Action item —
Whenever a line below includes the word "agent", copy that line.

(Collected data)
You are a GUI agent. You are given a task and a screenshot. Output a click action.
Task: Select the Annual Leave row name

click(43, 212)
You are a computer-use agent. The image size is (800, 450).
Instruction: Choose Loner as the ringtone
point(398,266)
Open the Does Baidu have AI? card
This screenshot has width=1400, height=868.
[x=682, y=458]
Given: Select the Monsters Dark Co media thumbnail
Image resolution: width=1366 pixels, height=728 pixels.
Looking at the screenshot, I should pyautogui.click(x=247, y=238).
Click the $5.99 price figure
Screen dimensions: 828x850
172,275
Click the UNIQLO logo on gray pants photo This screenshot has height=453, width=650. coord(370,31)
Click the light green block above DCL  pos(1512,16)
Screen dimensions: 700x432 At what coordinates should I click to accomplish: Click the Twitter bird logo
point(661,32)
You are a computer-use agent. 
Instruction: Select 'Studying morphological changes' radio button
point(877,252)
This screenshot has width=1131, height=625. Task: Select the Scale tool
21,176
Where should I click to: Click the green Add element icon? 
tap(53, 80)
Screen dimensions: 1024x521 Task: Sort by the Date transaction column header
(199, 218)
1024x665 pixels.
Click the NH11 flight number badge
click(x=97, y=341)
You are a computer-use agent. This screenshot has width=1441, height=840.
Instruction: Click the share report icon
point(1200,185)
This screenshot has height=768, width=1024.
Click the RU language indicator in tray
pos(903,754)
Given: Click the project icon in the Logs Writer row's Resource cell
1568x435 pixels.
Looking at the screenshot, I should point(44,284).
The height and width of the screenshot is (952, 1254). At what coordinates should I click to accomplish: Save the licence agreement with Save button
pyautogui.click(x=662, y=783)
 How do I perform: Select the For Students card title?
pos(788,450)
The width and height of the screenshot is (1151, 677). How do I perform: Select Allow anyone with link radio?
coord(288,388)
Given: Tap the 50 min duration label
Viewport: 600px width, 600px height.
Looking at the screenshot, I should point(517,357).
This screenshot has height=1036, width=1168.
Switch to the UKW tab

Exercise result —
You are a GUI agent. You are given a task and a screenshot. Output a click action.
You are a computer-use agent. The image size is (800, 450).
You are a computer-use agent. 
You are a computer-use agent. This screenshot has width=1441, height=840.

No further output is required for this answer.